How can I help my child learn to use scissors?
Scissor skills can be very tricky for little hands! Why is this??? Because it is a skill that requires bilateral integration: the ability to use both sides of your body in a coordinated way. When cutting with scissors, the dominant hand manipulates the scissors, and the non-dominant hand manipulates the object being cut.
So …How can you help your child learn this skill?
Our OT often works with kids on bilateral integration skills in the clinic. These skills are important for fine motor skills such as cutting with scissors. But also for life skills such as: doing up a button, cutting with a knife and fork, and tying up shoe-laces. The key is to work on bilateral coordination in a way that is fun for your child. And … this doesn’t require you to only use scissors and paper! Here are some tried and tested fun activities to improve your child’s bilateral coordination:
- Practice placing beads on a lace or pipe-cleaner.
- Work on crafts that include some lacing.
- Work on single-snip scissor cutting by cutting up straws. Your child will giggle as the little pieces of straw fly through the air!
- Or … if you have a candy-lover, try cutting up a piece of licorice.
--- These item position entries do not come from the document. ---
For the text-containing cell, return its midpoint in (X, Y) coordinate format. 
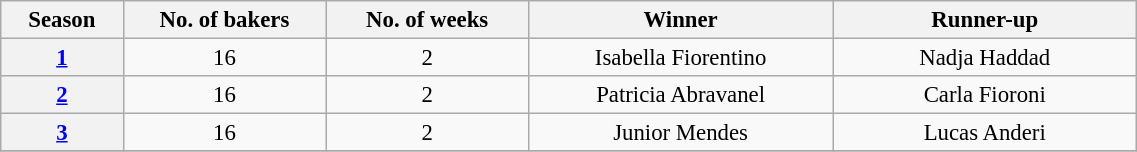
Runner-up (985, 20)
No. of weeks (428, 20)
Junior Mendes (681, 133)
Lucas Anderi (985, 133)
Nadja Haddad (985, 58)
1 (62, 58)
Winner (681, 20)
No. of bakers (224, 20)
3 (62, 133)
Carla Fioroni (985, 95)
Season (62, 20)
Isabella Fiorentino (681, 58)
Patricia Abravanel (681, 95)
Scan for the cell matching the given text and deliver its (X, Y) coordinate at center. 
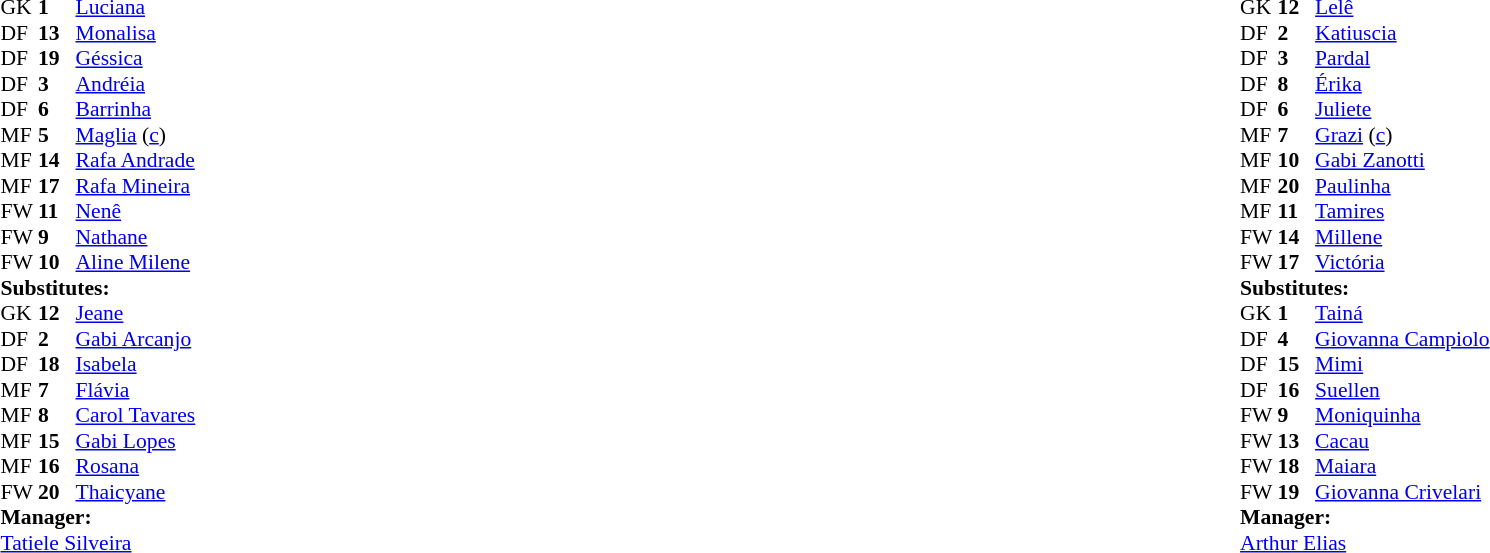
Isabela (136, 365)
Gabi Arcanjo (136, 339)
Mimi (1402, 365)
Thaicyane (136, 492)
Andréia (136, 84)
Moniquinha (1402, 415)
Nenê (136, 211)
Victória (1402, 263)
Cacau (1402, 441)
Tamires (1402, 211)
5 (57, 135)
Maiara (1402, 467)
Paulinha (1402, 186)
Giovanna Campiolo (1402, 339)
Grazi (c) (1402, 135)
12 (57, 313)
Aline Milene (136, 263)
1 (1297, 313)
Katiuscia (1402, 33)
Géssica (136, 59)
Jeane (136, 313)
Giovanna Crivelari (1402, 492)
Flávia (136, 390)
Nathane (136, 237)
Rafa Andrade (136, 161)
Barrinha (136, 109)
Suellen (1402, 390)
Carol Tavares (136, 415)
Maglia (c) (136, 135)
Monalisa (136, 33)
Gabi Zanotti (1402, 161)
Gabi Lopes (136, 441)
Pardal (1402, 59)
4 (1297, 339)
Érika (1402, 84)
Rafa Mineira (136, 186)
Tainá (1402, 313)
Millene (1402, 237)
Juliete (1402, 109)
Rosana (136, 467)
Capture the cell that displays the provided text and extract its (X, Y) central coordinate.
The reward is to eat the piece you cut off! (This is a favoutie in the OT clinic!) or
- Play with toys such as our Helping Hands Fine Motor Tool Set or the Trace Ace Scissor Skills Set
There are many different kinds of scissors on the market. Loop scissors are great for beginners as they allow the child to work on the basics of open/close. Spring loaded scissors are also great for beginners as they bounce back open to help progress to multiple snips in a row. Once your child masters these skills, you can move to standard child-safe scissors.
When choosing what type of paper to use: start with thicker paper for a beginner. Craft foam or poster board is great as it gives more stability, and is easier for the helper hand to hold and move the object being cut. To increase the challenge, progress to construction paper, and then to standard paper.
When progressing your child through the steps of cutting: Start by working on straight lines, progress to a curved line (cut out a rainbow), then move to simple shapes such as a square (straight lines with 90 degree turns), then triangle (diagonal lines) then circle (full curve requiring more finesse with the helper hand turning the paper.)
When your child is learning to use scissors, once their fingers have grasped the scissors, make sure they keep their thumb pointed up towards the ceiling as they snip. You can also cue them to keep their elbow close to their body as it is quite common for kids to lift their elbow up in the air when they are learning.